La ville à l’envers : de quoi passer inaperçu. Dans la confusion générale, personne ne ferait attention à eux. Matt envoya deux équipes de deux hommes patrouiller en ville et proposa aux cinq derniers de se fondre dans la fête foraine à la recherche de renseignements sur les Blake. D’abord méfiants, ces derniers se sentirent projetés au cœur d’une action à laquelle ils ne s’attendaient pas. La plupart s’en amusèrent.
Le gardien du lycée Jules-Vallès ayant déserté son poste pour se rendre à la kermesse avec sa famille, Joey Wine et Nick Bongusto investirent l’établissement sans difficulté. Ils n’eurent qu’à poser le pied sur le boîtier de la serrure électronique et enjamber le portail, puis ils s’arrêtèrent devant des panneaux indicateurs qu’ils tentèrent de déchiffrer. Joey suivit la direction qu’indiquaient les flèches Accueil, Administration et Salle de réunion, invitant ainsi son collègue à se diriger vers Demi-pension, Médecine scolaire et Gymnase.

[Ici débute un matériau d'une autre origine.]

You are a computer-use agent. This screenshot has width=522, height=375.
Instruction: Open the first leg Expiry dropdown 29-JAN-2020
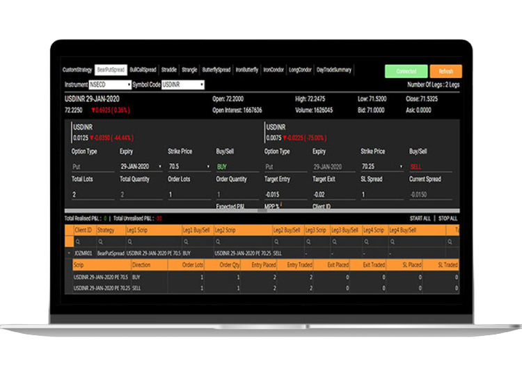(x=140, y=167)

Le premier fracassa un carreau et accéda à un couloir qui le mena jusqu’aux locaux administratifs. Prêt à jouer les terreurs pour obtenir l’adresse du petit Warren Blake, Joey fut déçu de se retrouver seul dans le silence de ce long bâtiment en crépi gris. Au lieu de casser un ou deux bras, il allait devoir ouvrir lui-même des armoires métalliques remplies de dossiers et fouiller au petit bonheur. Lassé dès le premier tiroir, il renversa tous les autres puis jeta les armoires au sol. Sur quoi, il entra dans le bureau du directeur et s’assit dans son fauteuil afin d’inspecter d’autres tiroirs, dont un, fermé à clé, qu’il força avec un coupe-papier — il y trouva quelques billets qu’il mit machinalement dans sa poche. Il poursuivit son chemin jusqu’à une salle de classe, où il ne put s’empêcher d’entrer.
Joey était-il jamais allé à l’école ? À la réflexion, peut-être avait-il raté de bons moments, sur les bancs de l’école publique de Cherry Hill, New Jersey, qu’il contournait chaque matin pour aller rejoindre sa bande sur Ranoldo Terrace. Jamais il n’avait vu un tableau noir de si près, l’odeur de la craie ne lui évoqua rien. Il en fit crisser une sur l’ardoise, un bruit inconnu, qui déclencha une réaction épidermique. C’était donc ce bâtonnet blanc qui faisait toute la différence ? Ce bâtonnet blanc qui concentrait tout le savoir du monde ? Capable de toutes les démonstrations, de prouver que Dieu existe ou pas, que les parallèles se rejoignent à l’infini, que les poètes ont raison ? Ne sachant quoi laisser, un mot, un chiffre, un dessin, il hésita un moment et écrivit en grosses lettres JOEY WAS HERE, comme il l’avait souvent fait dans les toilettes de bars.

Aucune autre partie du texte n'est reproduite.